La designazione, che entrerà in vigore il 24 novembre, arriva mentre gli Stati Uniti hanno intensificato la loro presenza militare nei Caraibi, anche con l’arrivo della più grande portaerei del mondo domenica. Secondo il Dipartimento di Stato, il Congresso ha sette giorni di tempo per esaminare la designazione di organizzazione terroristica straniera dopo aver ricevuto la notifica e, “in assenza di un’azione del Congresso per bloccare la designazione”, questa entra in vigore.
Le tensioni sono aumentate tra il presidente Donald Trump e Maduro mentre le forze statunitensi prendono di mira presunte operazioni di narcotraffico, con gli Stati Uniti che hanno condotto il loro 21° attacco noto contro una presunta nave della droga durante il fine settimana.
Domenica Trump ha affermato che designare il Cartel de los Soles come organizzazione terroristica straniera consente all’esercito statunitense di prendere di mira i beni e le infrastrutture di Maduro all’interno del Venezuela.
La designazione di organizzazione terroristica straniera è una delle più gravi del Dipartimento di Stato in materia di antiterrorismo.
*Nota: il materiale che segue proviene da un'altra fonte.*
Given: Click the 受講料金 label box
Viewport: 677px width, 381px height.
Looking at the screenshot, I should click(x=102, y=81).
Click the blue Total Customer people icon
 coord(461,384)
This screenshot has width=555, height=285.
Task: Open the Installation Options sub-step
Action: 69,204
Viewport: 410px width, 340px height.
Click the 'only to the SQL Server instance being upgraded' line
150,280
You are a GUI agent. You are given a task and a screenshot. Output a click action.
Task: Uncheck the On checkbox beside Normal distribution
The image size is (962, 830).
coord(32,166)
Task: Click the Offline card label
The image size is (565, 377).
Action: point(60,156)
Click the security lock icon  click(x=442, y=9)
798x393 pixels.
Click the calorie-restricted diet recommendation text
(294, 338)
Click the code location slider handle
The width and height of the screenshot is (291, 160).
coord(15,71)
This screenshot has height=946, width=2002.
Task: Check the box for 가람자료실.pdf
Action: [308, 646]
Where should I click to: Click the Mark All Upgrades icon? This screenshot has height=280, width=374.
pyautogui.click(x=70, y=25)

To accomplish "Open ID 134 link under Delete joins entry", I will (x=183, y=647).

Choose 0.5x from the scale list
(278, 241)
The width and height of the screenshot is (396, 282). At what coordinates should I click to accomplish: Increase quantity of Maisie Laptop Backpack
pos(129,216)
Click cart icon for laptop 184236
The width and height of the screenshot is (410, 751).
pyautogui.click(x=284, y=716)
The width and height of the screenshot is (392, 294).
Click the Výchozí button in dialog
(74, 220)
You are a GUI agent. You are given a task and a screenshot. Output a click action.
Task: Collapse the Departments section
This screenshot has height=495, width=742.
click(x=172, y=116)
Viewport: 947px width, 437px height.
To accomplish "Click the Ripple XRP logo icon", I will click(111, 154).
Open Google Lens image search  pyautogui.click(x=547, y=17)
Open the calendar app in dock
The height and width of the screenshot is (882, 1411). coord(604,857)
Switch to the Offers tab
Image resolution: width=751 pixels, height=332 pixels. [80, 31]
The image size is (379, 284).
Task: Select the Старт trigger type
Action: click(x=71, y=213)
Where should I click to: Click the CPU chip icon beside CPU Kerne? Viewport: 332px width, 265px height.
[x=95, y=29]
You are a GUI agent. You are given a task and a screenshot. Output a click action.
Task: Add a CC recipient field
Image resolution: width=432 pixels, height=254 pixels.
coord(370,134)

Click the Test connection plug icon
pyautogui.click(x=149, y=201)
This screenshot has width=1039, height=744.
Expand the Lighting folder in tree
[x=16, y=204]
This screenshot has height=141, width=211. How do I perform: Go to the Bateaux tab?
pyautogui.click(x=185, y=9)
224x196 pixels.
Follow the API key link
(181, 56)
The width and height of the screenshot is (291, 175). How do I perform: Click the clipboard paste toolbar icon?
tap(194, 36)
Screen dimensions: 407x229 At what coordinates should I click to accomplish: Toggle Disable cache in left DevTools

È illegale per i cittadini statunitensi fornire consapevolmente “supporto materiale o risorse” a un’organizzazione terroristica straniera designata, e ai rappresentanti e ai membri di tale organizzazione è impedito l’ingresso negli Stati Uniti. “Il Cartel de los Soles, di per sé, non esiste. È un’espressione giornalistica creata per riferirsi al coinvolgimento delle autorità venezuelane nel traffico di droga”, ha dichiarato in precedenza alla CNN Phil Gunson, ricercatore dell’International Crisis Group con sede a Caracas. Ma questo non significa che non ci siano militari o funzionari governativi coinvolti nel traffico di droga. “I cartelli sono qui, anche quelli colombiani e messicani. Ci sono spedizioni di droga attraverso il fiume Orinoco e per via aerea attraverso piste clandestine, voli da Apure all’America Centrale e così via. Tutto questo non sarebbe possibile senza il coinvolgimento diretto dall’alto”, ha detto Gunson.